Most Utahns probably agree that government should stick to essential government services and stay out of enterprises that are better performed by the private sector.

Yet, across the country and right here in Utah, more and more governments are building government-owned internet networks, despite numerous private-sector providers being available.

The number of government-owned networks is increasing by the day, and taxpayers, not users, are often footing the bill. Government-owned broadband networks cost millions of dollars and divert essential funding away from services that really matter to the public — services such as police and fire, roads, water and sewer.

Two unfortunate examples of government-owned broadband networks right here in Utah are iProvo and UTOPIA.

In 2004, Provo City launched iProvo to provide broadband internet services to homes and business. Provo reportedly bonded for $36.5 million to bring service to every home in the city and wrote off $5.4 million that the city’s telecommunications fund owed the Energy Department’s reserve fund to finance the costly deployment. After struggling to make the network viable, iProvo was sold in 2008. But its buyer failed to fulfill the terms of the sale, and iProvo reverted back to the city. In 2013, in a desperate attempt to free itself of the failed venture, the city ultimately sold iProvo to Google for $1.

Similarly, UTOPIA (Utah Telecommunications Open Infrastructure Agency) was launched to provide broadband internet services to a consortium of cities. But UTOPIA has failed to fulfill its promises for more than two decades now. The project, which started in 2002, was projected to be finished in three to four years. Fast forward to today, and it is still incomplete. Not only is UTOPIA incomplete, but the project has racked up $300 million worth of debt. And despite iProvo’s example of failure, UTOPIA continues to expand.

For years, UTOPIA consistently lost money, expecting taxpayers to cover those losses. In addition to this, the government-owned network continues to expand and pull other cities into this trap. What’s more egregious is that UTOPIA misrepresented its performance as it pitched cities on buying into the expansion fever. For example, UTOPIA once claimed the network had “no cost to taxpayers since 2009.” This statement was patently inaccurate.

As your watchdog, I help you to hold your government accountable. My office investigated this and other claims, then we wrote a letter identifying these inaccurate statements. We instructed UTOPIA to do the following:

  • Discard or destroy marketing materials with misleading statements.
  • Ensure future communications more accurately reflect the dependence on taxpayer support.
  • Take steps to remedy the misrepresentations regarding the lack of taxpayer support to any individual or entity that received the inaccurate information.

UTOPIA’s shortcomings do not stop there, however.

Rather than providing internet access to the more than 40,000 homes and small businesses that lack internet access today, UTOPIA, like other government-owned networks, builds redundant networks that compete with existing private providers, many who are also regulated by the cities in which they operate.

Unfortunately, iProvo and UTOPIA are no different from other government-owned fiber networks across the country, which fail financially about 90% of the time.

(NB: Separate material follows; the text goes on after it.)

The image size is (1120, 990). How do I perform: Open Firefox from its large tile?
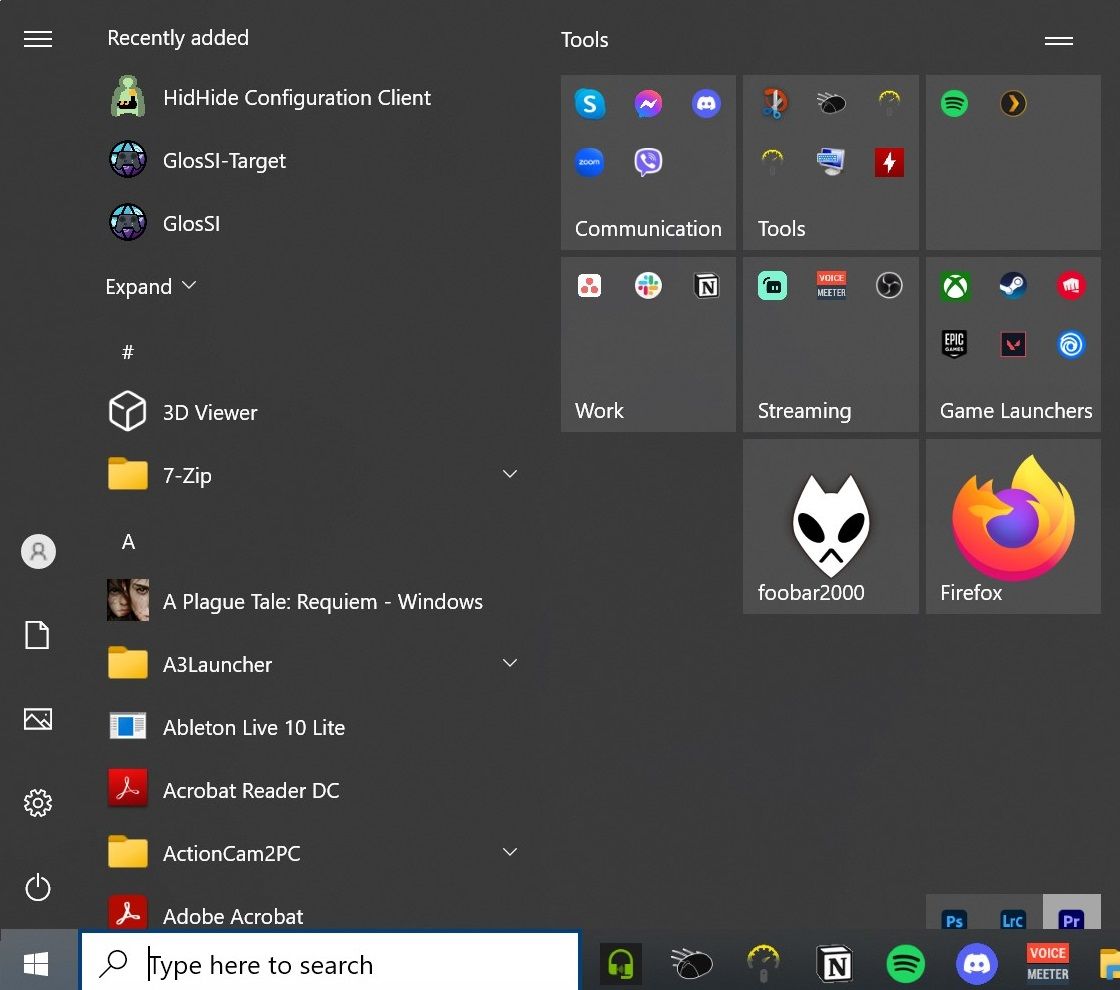click(x=1013, y=525)
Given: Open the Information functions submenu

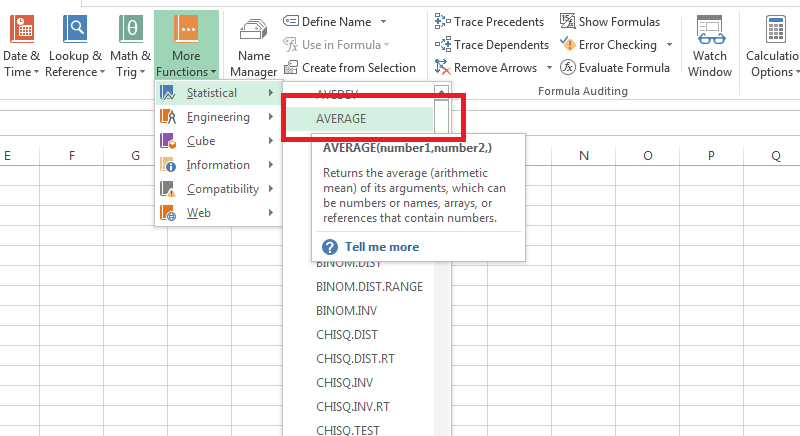Looking at the screenshot, I should pos(217,165).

When taxpayer money is being diverted from critical services into pet broadband projects, that money is not going where it is needed most. Taxpayers expect government to maintain roads, provide safe drinking water and keep their communities safe. Money spent propping up broadband services costs taxpayers money, encumbered by decades of debt, and deprives them of important and sufficient government services they want and deserve. Plus, higher taxes burden families, many of whom are struggling today just to provide for themselves.

Government-owned broadband has done enough harm to taxpayers. iProvo and UTOPIA should be seen as an example for policymakers of what to avoid. Public officials across the country, and especially here in Utah, should resist the appealing allure of expanding or deploying government-owned networks, which allure has been shown to be deceptive, and ultimately destructive, to taxpayers.

John Dougall is the Utah State Auditor and is a candidate for Utah’s 3rd congressional district.